Both numbers disconnected.....


----------



## greenephantom (Dec 30, 2011)

Just got an email from them a week or two about new decal availability (Schwinn Kingsize American chainguard), and sold them a couple boxes of books the month before, so rather doubt they've gone anywhere.

I've been meaing to get an order in with them for the last week, but haven't found the time to get my ducks in a row.  Maybe they took the week off or a storm took down the phone lines?

Cheers, Geoff


----------



## Schwinndemonium (Dec 30, 2011)

*See this response by Lisa lilchik17750 on the SBF forum*

Scroll down and check out what Lisa herself has to say. Basically she says there is nothing to worry about.

http://www.schwinnbikeforum.com/index.php?topic=12908.msg69593;boardseen#new

Jim.


----------



## lilchik17750 (Dec 30, 2011)

Well there is something to worry about Bob, when the worldwide resource for antique and classic bicycle parts gets their phones locked up in limbo (incompetent switch), but rest assured, it WILL be fixed; though probably not till tomorrow Way better than what was offered as a solution this am though. Thanks everyone for caring. Please call or FAX again.
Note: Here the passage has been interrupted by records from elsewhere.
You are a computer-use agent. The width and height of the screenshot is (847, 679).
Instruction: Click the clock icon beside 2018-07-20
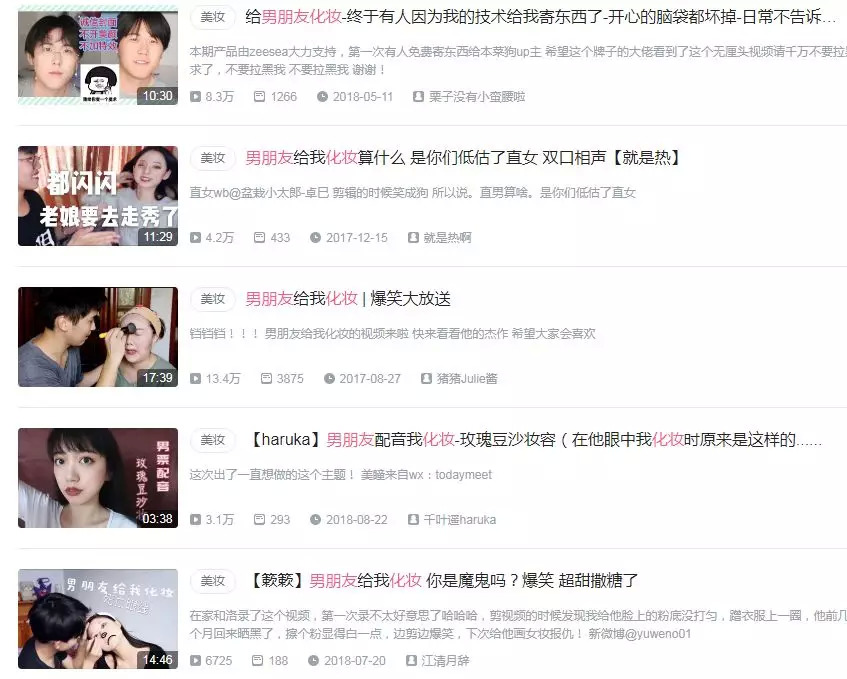pos(313,661)
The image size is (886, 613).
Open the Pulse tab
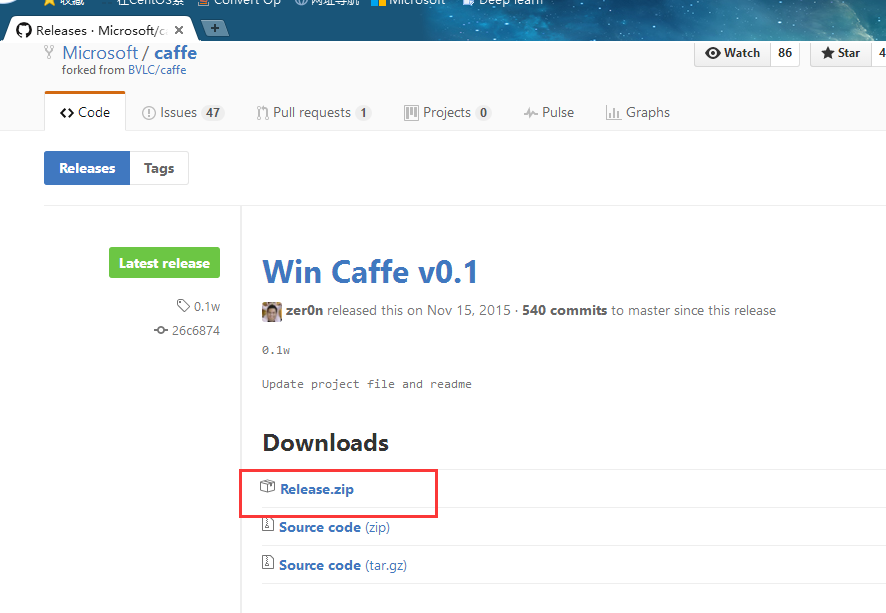pyautogui.click(x=549, y=112)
In the meantime, patience, sense of humor, and my goodness, let's have a very HAPPY AND SAFE NEW YEAR...............shall we?

Lisa for MLC


----------



## lilchik17750 (Dec 31, 2011)

Right now, the only phone line to call in on is: 419-832-1342. If it's busy, call again.


----------



## dungo (Jan 1, 2012)

What is Memory Lane?


----------



## old hotrod (Jan 1, 2012)

http://www.memorylane-classics.com/


----------



## Harvie (Jan 1, 2012)

dungo said:


> What is Memory Lane?




a place where all old people go....


----------